-- Dataset excerpts follows --
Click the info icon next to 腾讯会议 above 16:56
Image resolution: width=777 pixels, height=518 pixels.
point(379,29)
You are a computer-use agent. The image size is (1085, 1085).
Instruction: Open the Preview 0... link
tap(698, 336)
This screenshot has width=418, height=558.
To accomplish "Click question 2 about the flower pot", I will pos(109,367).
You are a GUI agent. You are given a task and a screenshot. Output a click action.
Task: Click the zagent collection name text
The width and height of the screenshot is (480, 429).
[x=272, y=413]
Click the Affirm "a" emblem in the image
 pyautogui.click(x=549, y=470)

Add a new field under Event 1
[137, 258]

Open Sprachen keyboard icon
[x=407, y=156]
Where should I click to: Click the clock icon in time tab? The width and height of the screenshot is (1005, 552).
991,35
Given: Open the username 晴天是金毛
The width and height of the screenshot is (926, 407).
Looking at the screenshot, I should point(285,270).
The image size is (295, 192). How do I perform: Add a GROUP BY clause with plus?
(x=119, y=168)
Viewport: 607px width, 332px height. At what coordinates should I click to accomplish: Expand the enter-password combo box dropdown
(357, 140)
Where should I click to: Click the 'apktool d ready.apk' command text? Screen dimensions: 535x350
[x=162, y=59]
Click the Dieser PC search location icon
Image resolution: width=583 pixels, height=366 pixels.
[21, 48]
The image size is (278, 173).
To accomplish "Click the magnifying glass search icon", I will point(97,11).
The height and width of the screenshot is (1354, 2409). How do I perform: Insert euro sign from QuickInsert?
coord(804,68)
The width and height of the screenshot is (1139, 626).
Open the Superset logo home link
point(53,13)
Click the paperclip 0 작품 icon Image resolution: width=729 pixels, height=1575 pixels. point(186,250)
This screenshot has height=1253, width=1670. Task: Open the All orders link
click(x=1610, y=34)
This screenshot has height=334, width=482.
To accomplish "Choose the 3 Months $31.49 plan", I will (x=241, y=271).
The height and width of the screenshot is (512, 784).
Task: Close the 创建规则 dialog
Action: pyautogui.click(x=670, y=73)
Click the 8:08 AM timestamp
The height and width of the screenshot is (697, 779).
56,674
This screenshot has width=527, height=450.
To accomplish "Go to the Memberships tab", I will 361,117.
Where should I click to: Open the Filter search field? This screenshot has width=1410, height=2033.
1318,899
-- Dataset excerpts concluded --
Task directions. What this task asks for is an exact copy of the material above.

Result of this exercise.
Click the info icon next to 腾讯会议 above 16:56
Image resolution: width=777 pixels, height=518 pixels.
point(379,29)
You are a computer-use agent. The image size is (1085, 1085).
Instruction: Open the Preview 0... link
tap(698, 336)
This screenshot has width=418, height=558.
To accomplish "Click question 2 about the flower pot", I will pos(109,367).
You are a GUI agent. You are given a task and a screenshot. Output a click action.
Task: Click the zagent collection name text
The width and height of the screenshot is (480, 429).
[x=272, y=413]
Click the Affirm "a" emblem in the image
 pyautogui.click(x=549, y=470)

Add a new field under Event 1
[137, 258]

Open Sprachen keyboard icon
[x=407, y=156]
Where should I click to: Click the clock icon in time tab? The width and height of the screenshot is (1005, 552).
991,35
Given: Open the username 晴天是金毛
The width and height of the screenshot is (926, 407).
Looking at the screenshot, I should point(285,270).
The image size is (295, 192). How do I perform: Add a GROUP BY clause with plus?
(x=119, y=168)
Viewport: 607px width, 332px height. At what coordinates should I click to accomplish: Expand the enter-password combo box dropdown
(357, 140)
Where should I click to: Click the 'apktool d ready.apk' command text? Screen dimensions: 535x350
[x=162, y=59]
Click the Dieser PC search location icon
Image resolution: width=583 pixels, height=366 pixels.
[21, 48]
The image size is (278, 173).
To accomplish "Click the magnifying glass search icon", I will point(97,11).
The height and width of the screenshot is (1354, 2409). How do I perform: Insert euro sign from QuickInsert?
coord(804,68)
The width and height of the screenshot is (1139, 626).
Open the Superset logo home link
point(53,13)
Click the paperclip 0 작품 icon Image resolution: width=729 pixels, height=1575 pixels. point(186,250)
This screenshot has height=1253, width=1670. Task: Open the All orders link
click(x=1610, y=34)
This screenshot has height=334, width=482.
To accomplish "Choose the 3 Months $31.49 plan", I will (x=241, y=271).
The height and width of the screenshot is (512, 784).
Task: Close the 创建规则 dialog
Action: pyautogui.click(x=670, y=73)
Click the 8:08 AM timestamp
The height and width of the screenshot is (697, 779).
56,674
This screenshot has width=527, height=450.
To accomplish "Go to the Memberships tab", I will 361,117.
Where should I click to: Open the Filter search field? This screenshot has width=1410, height=2033.
1318,899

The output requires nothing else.